Time to complete: 20–30 minutes Prerequisites: oxo-call configured, samtools installed You will learn: multi-step BAM workflows, dry-run validation, docs enrichment


Overview: The BAM Processing Pipeline#

A typical BAM processing workflow looks like this:

raw alignment (.bam)
   ▼ sort by coordinate
sorted.bam
   ▼ index
sorted.bam.bai
   ▼ filter (keep primary, mapped reads)
filtered.bam + filtered.bam.bai
   ▼ statistics
flagstat.txt + idxstats.txt

We will use oxo-call at every step, demonstrating how natural-language commands map to correct samtools flags.


Setting Up#

Check that samtools is available#

samtools --version
# samtools 1.21

Add rich documentation (optional)#

oxo-call fetches --help automatically, but you can add the samtools manual for richer context:

oxo-call docs add samtools --url https://www.htslib.org/doc/samtools.html

Verify the documentation is indexed:

oxo-call docs show samtools | head -30

Check the built-in skill#

oxo-call skill show samtools

The skill contains concepts like "BAM MUST be coordinate-sorted BEFORE indexing" — this knowledge guides the LLM to generate the right flags in the right order.
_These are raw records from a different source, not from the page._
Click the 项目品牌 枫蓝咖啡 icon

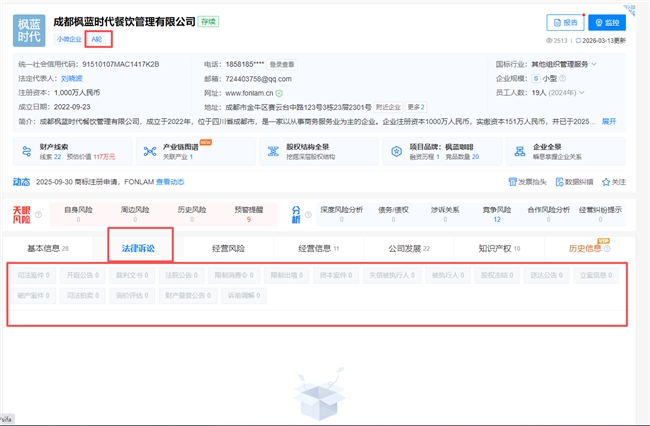(x=396, y=152)
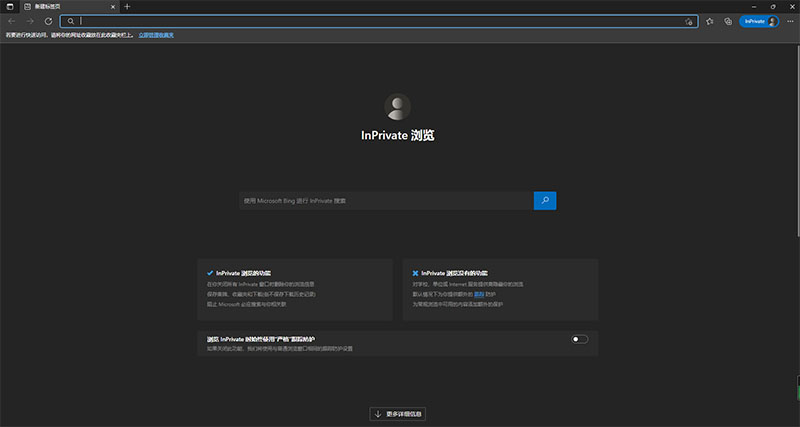Open the Favorites panel icon
This screenshot has width=800, height=427.
tap(710, 21)

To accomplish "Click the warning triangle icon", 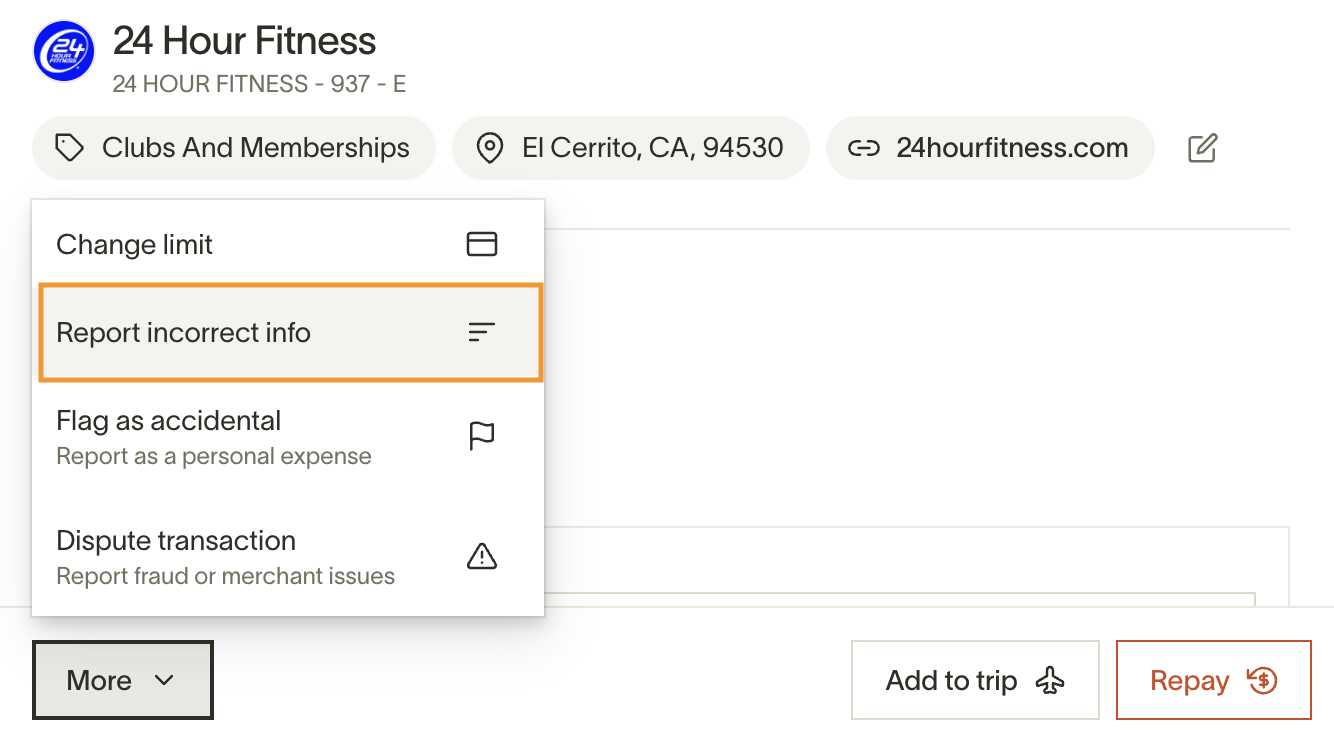I will (482, 556).
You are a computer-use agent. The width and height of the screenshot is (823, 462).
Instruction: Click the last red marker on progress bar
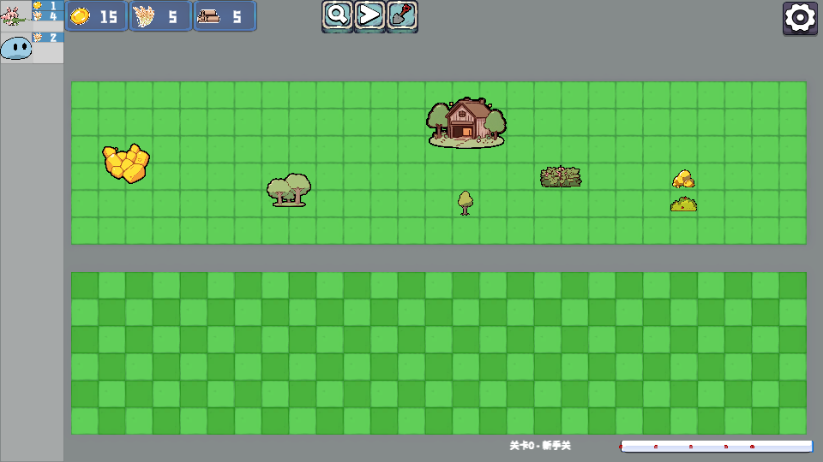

Step 1: Sort by Coordinate#

Most downstream tools require a coordinate-sorted BAM. Let us generate the command:

oxo-call dry-run samtools "sort aligned.bam by coordinate using 4 threads and output to sorted.bam"

Expected output:

Command: samtools sort -@ 4 -o sorted.bam aligned.bam
Explanation: -@ 4 uses 4 worker threads; -o specifies the output file; coordinate sort is the default.

Now execute it:

oxo-call run samtools "sort aligned.bam by coordinate using 4 threads and output to sorted.bam"

Why does -@ 4 appear?
The samtools skill includes the concept: "Use -@ N for N additional threads." This guides the LLM to include threading flags whenever you mention thread count.


Step 2: Index the Sorted BAM#

Indexing is required for random-access queries and most genome browsers:

oxo-call dry-run samtools "create a BAI index for sorted.bam"
# → samtools index sorted.bam

Execute:

oxo-call run samtools "create a BAI index for sorted.bam"

This creates sorted.bam.bai.

Note: The skill reminds the LLM that you must sort before indexing. If you try to index an unsorted BAM, samtools will error. Try running oxo-call dry-run samtools "index unsorted.bam" — the explanation will mention sorting as a prerequisite.


Step 3: Filter to Primary Mapped Reads#

Remove secondary alignments, supplementary alignments, and unmapped reads:

oxo-call dry-run samtools \
  "extract only primary mapped reads from sorted.bam into filtered.bam, then index filtered.bam"

Expected:

Command: samtools view -F 0x904 -b -o filtered.bam sorted.bam && samtools index filtered.bam
Explanation: -F 0x904 excludes unmapped (0x4), secondary (0x100), and supplementary (0x800) reads; -b writes BAM format.

Run it:

oxo-call run samtools \
  "extract only primary mapped reads from sorted.bam into filtered.bam, then index filtered.bam"

Understanding -F 0x904:
0x904 = 0x4 | 0x100 | 0x800 — this bitmask excludes unmapped, secondary, and supplementary alignments. The samtools skill includes this as a common pitfall: "Use -F 0x904 to keep only primary mapped reads." Without the skill, the LLM might use a less complete flag set.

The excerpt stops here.